[Extracted data entries]
• • •
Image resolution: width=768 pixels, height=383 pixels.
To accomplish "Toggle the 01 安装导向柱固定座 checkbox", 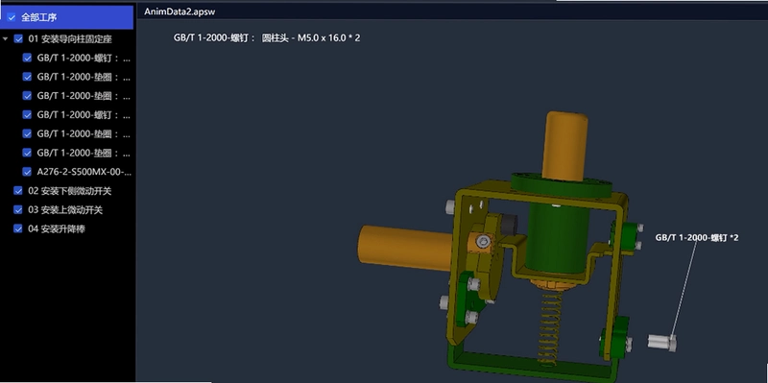I will tap(18, 38).
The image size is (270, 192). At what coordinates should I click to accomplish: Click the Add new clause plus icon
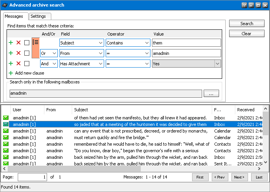click(x=11, y=73)
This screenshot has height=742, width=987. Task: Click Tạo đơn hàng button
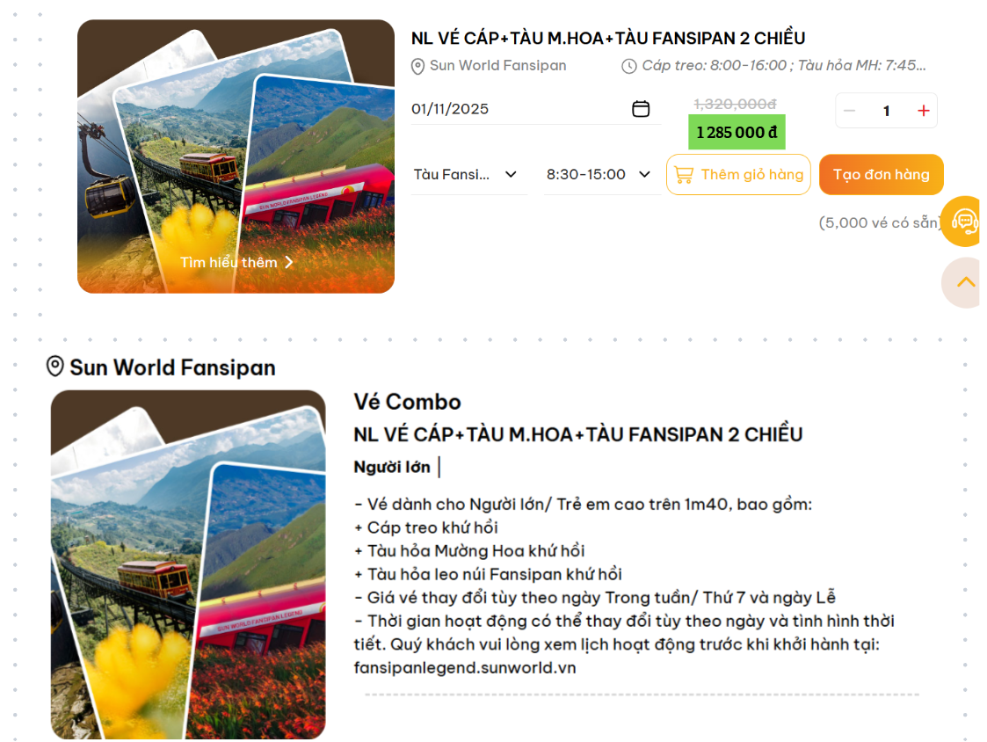pyautogui.click(x=881, y=174)
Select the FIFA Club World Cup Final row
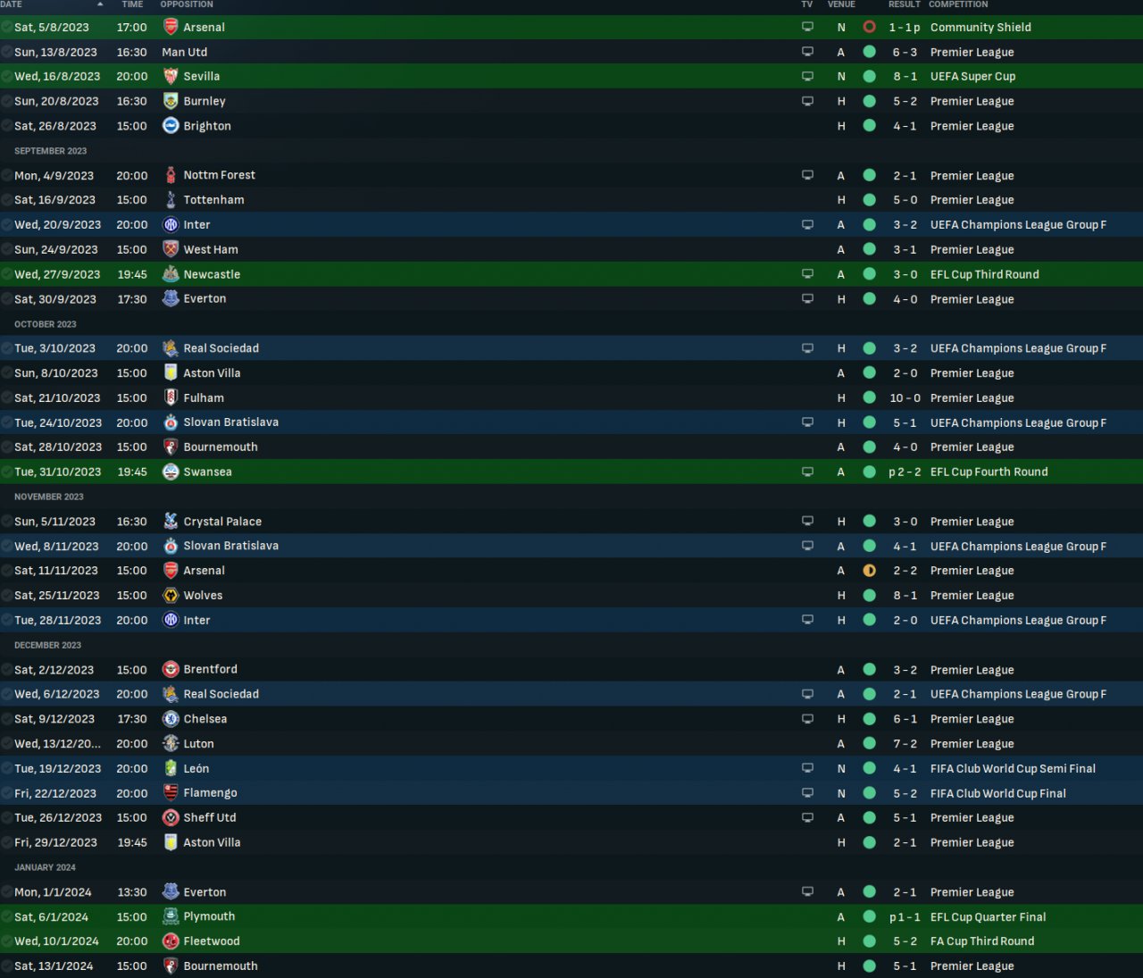Screen dimensions: 1143x978 (x=572, y=793)
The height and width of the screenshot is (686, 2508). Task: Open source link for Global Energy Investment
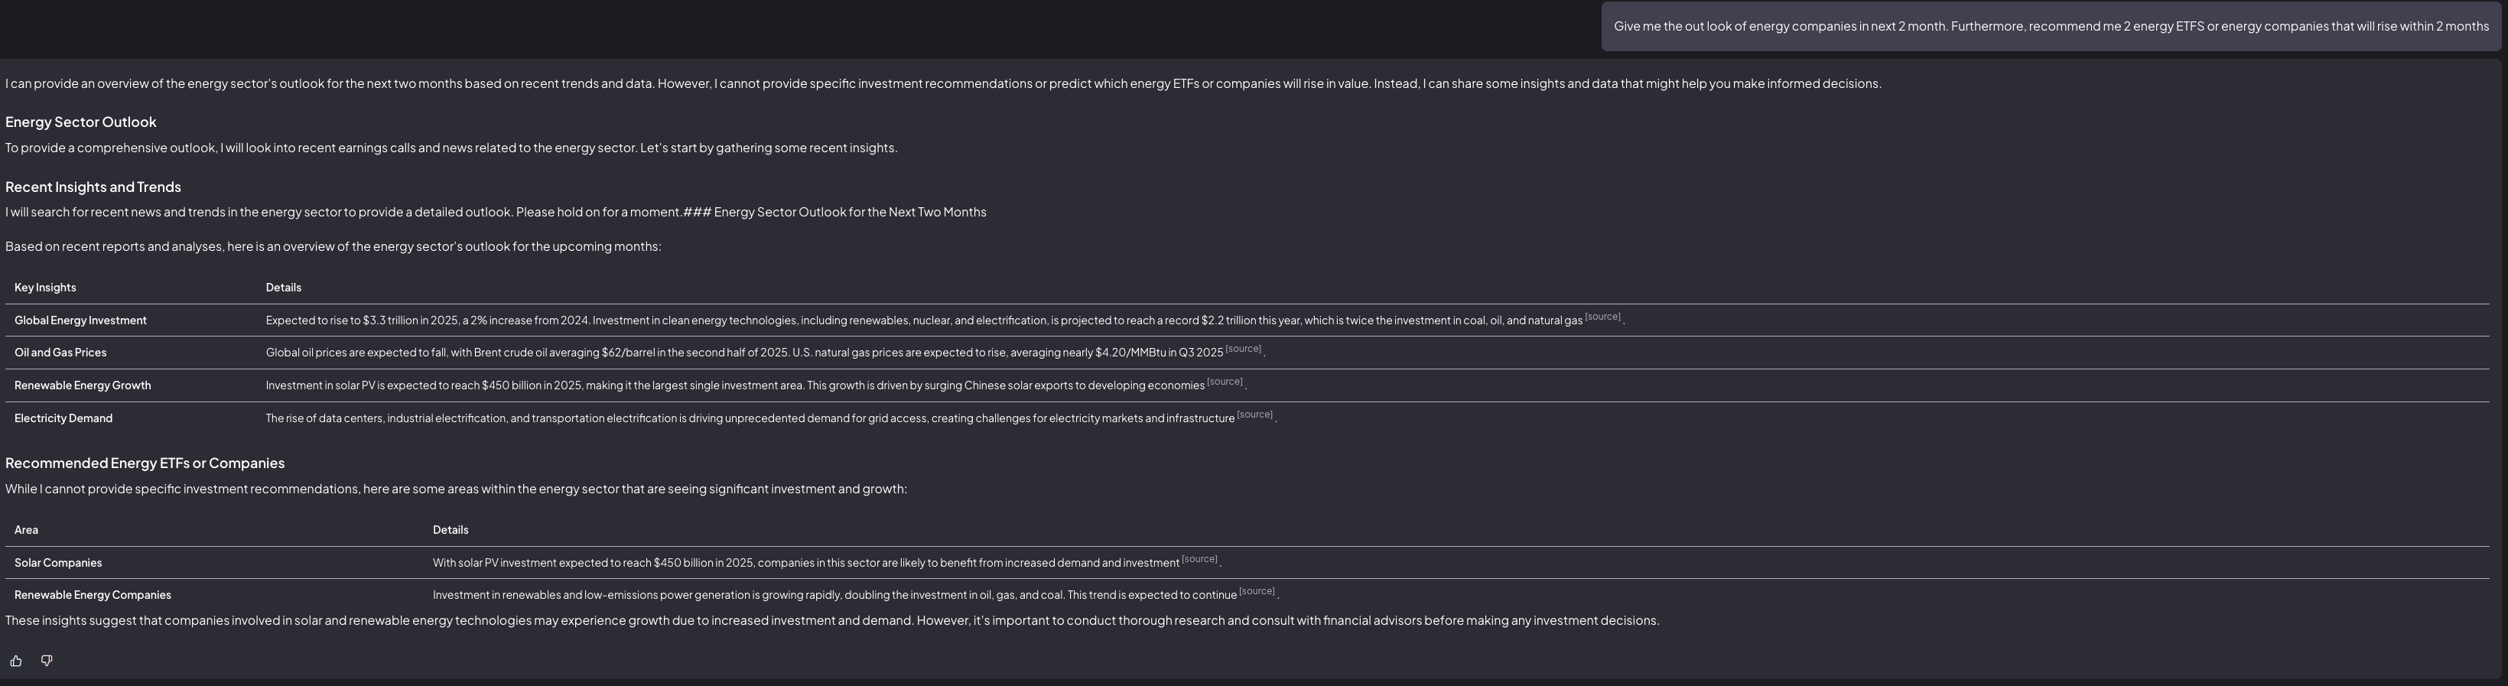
• • •
Problem description = In the data, the line that contains "This screenshot has" begins the part to write out; restate it and each line after it word for word through the end, with no pictures.

Task output =
This screenshot has height=742, width=987. Task: Click Tạo đơn hàng button
pyautogui.click(x=881, y=174)
Select the FIFA Club World Cup Final row
Screen dimensions: 1143x978 (x=572, y=793)
The height and width of the screenshot is (686, 2508). Task: Open source link for Global Energy Investment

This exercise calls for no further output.